● **Task**:
Copy out exactly the lines from the one containing "This screenshot has height=147, width=235." through the end of the records, and no pictures.

(Screenshot grounding data)
=== Section Start ===

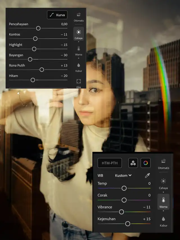Click the Vibrance slider handle
This screenshot has height=240, width=180.
[122, 212]
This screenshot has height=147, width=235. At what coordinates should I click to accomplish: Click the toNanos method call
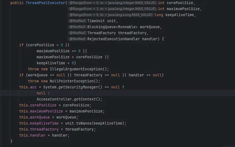click(84, 123)
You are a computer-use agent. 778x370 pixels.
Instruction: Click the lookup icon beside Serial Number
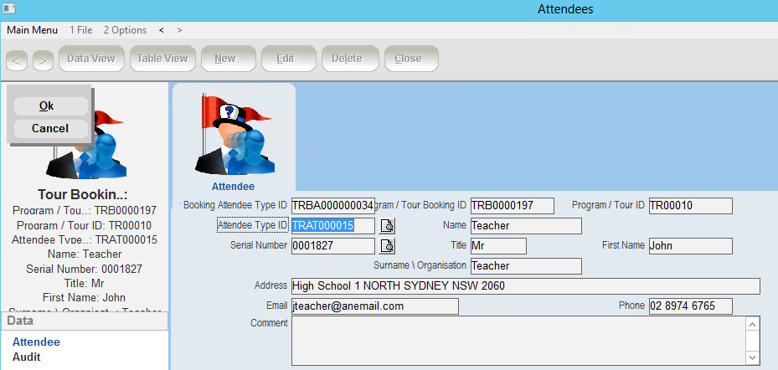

=== Section End ===

● **Response to this task**:
This screenshot has height=147, width=235. At what coordinates should I click to accomplish: Click the toNanos method call
click(84, 123)
You are a computer-use agent. 778x370 pixels.
Instruction: Click the lookup icon beside Serial Number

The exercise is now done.